Bleached Coral matches coral ravaged by climate change

The designers went through Pantone's swatch library and pulled out the shade P 115-1 U, which matched the shade they recognised from images of dying coral in the Australian press. They gave it the name Bleached Coral.

P 115-1 U is a very pale blue shade, matching the coral that loses its colour because of the effects of climate change.

When water temperature rises, the colourful zooxanthellae algae that live in the coral tissues die and are expelled. It is these algae that give the coral its bright colour and 90 per cent of its energy.

Without the algae the coral tissue becomes transparent, revealing the white coral skeleton beneath it – a process known as bleaching. If the warm conditions persist, the coral eventually dies.

Bleached Coral Jack and Huei Pantone
Bleached Coral is a very pale blue shade, matching coral impacted by climate change

The Great Barrier Reef has lost half of its living coral since 2016 as a result of climate change.

The designers described it as an "unprecedented mass coral bleaching in the Great Barrier Reef, the largest living organism in the world".

The design duo point out that the colour of coral in the oceans is a key indicator of the health of a marine ecosystem.

"It really says something about humans that even when the largest living organism on the planet displays tangible, visible suffering, we’re still slow to act on climate change," they said.

Pantone should take responsibility say duo

Yin Wong and Railton-Woodcock suggest that the Pantone colour of the year should act as a reflection of society's concerns.

"The colour is meant to guide, inspire and shape the world of design (and beyond), while reflecting the state of the world as we know it – the rich tapestry of an entire year, distilled into a single colour," said the pair.

Bleached Coral Jack and Huei Pantone
Jack and Huei claims Pantone could "bring this global issue from the depths of the ocean to the surface of our screens"

The studio feels strongly that the creative industries have a responsibility to put coral bleaching at the forefront of people's minds through the work that they create.

"It’s a sad reality that this precious connection to nature might be lost within a generation or two," they told Dezeen.

They point out that 85 per cent of the Australian population live within 30 miles of the ocean, but are keen to stress that it is a global issue rather than an Australian one.

"This is an issue we care about deeply and we think the creative industry has an opportunity to bring this global issue from the depths of the ocean to the surface of our screens," they explained.

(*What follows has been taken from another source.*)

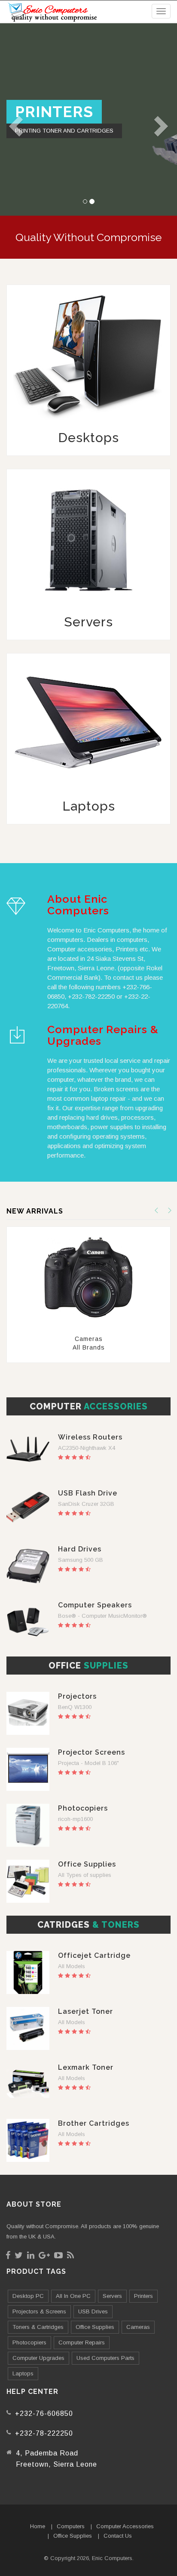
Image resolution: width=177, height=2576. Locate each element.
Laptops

If Pantone chose Bleached Coral as the 2020 Colour of the Year, they suggest, it would influence the clothes we wear, the products we buy, and the media we consume.

"As the walls between creative industries bleed together, the colours we use in fashion, industrial design, advertising, even music, creep into our everyday lives," they explained.

"We're already seeing Living Coral pop up all over the place."

Pantone described Living Coral as life-affirming

Trend forecasting experts at the Pantone Colour Institute looks to "what is taking place in our global culture at a moment in time" when deciding on the colour for that year.

When announcing Living Coral as the 2019 colour of the year, the colour institute referenced the "sustenance and shelter to sea life" that coral offers, as well as the "devastating" effect of today's society on the environment.

However the announcement fell flat with many in the design community and further afield, with Michelle Ogundehin writing for Dezeen that "while Pantone claim its choice of colour harks of optimism, naivety might seem more appropriate".

Pantone describes the peachy orange Living Coral tone as an "animating and life-affirming coral hue with a golden undertone that energises and enlivens with a softer edge".